Today, we are seeing the US dollar go up and gold go down. That's interesting, considering that inflation is nowhere near tamed.

U.S. Agriculture Secretary Ed Schafer: " We are anticipating this year an over 40 percent increase in food price inflation globally, 43 percent approximately." Schafer added: "Of that we can identify two to three percent of that price increase that is driven by biofuels."

So Mr. Schafer says something to scare the pants off us -- 43% food inflation. The same number was cited by Edward Lazar, chairman of the Council of Economic Advisors, in his testimony to the Senate last month. Most people seem to have missed that.
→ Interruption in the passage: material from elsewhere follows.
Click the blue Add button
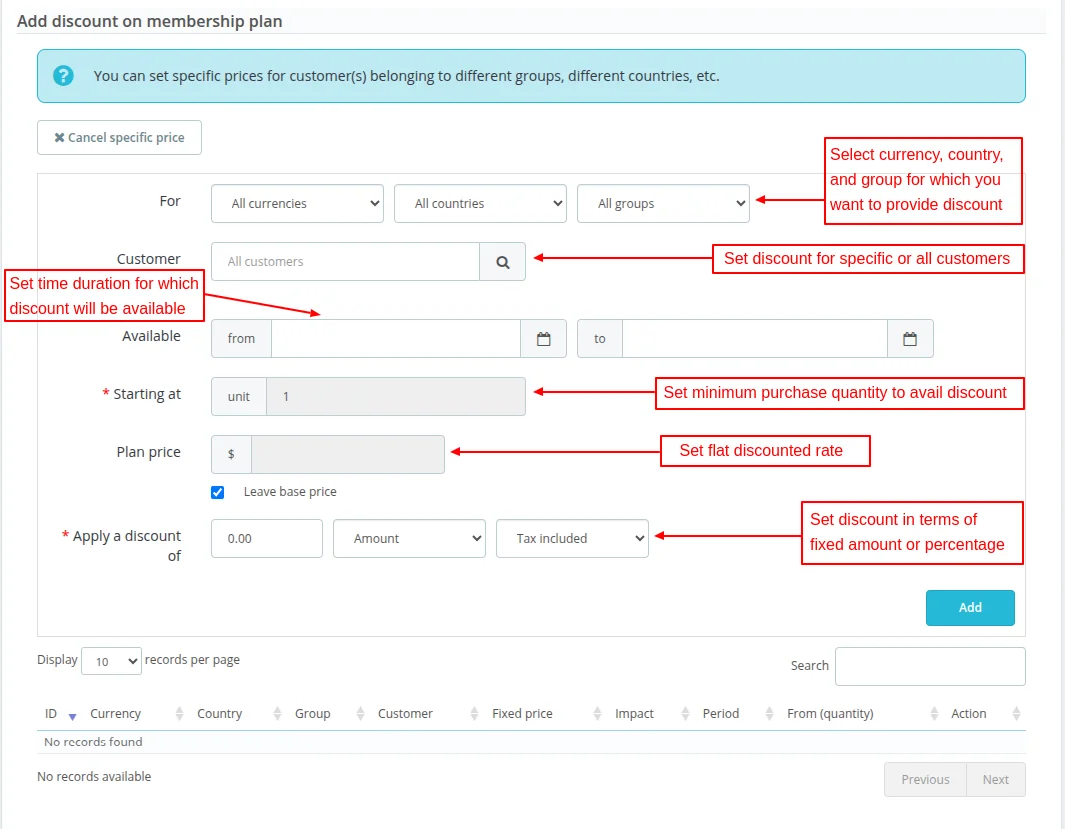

At the same time, Schaefer's 2% to 3% figure for biofuel-caused inflation sounds bogus. So what can we believe?

If you believe the IMF, the shift of crops out of the food supply to produce biofuels accounts for almost HALF of the recent increases in the global food prices.

Here's a fact: 25% of total US corn production was dedicated to ethanol in 2007. Now, you can argue that if it weren't for ethanol, farmers wouldn't be planting all that corn. Maybe the truth is somewhere in the middle between the IMF and the USDA. In any case, inflation is hot and getting hotter.

We have already seen the Reuters/University of Michigan Surveys of Consumers gauge of five-year inflation expectations rise to 5.2%. That's the highest since February 1982, when even beleaguered consumers couldn't grasp how high inflation really was. The actual consumer inflation rate at the time was above 7%.

Mr. Schafer says much of the world faces 43% food inflation, but here in America, the world's breadbasket, things aren't that bad ... yet. At the same time that global food inflation clocked 43% (the 12 months ending in March 2008), US food inflation was just 4.5%.

On an annual basis, U.S. food prices rose 4% in 2007, compared with an average 2.5% annual rise for the last 15 years, according to the U.S. Department of Agriculture.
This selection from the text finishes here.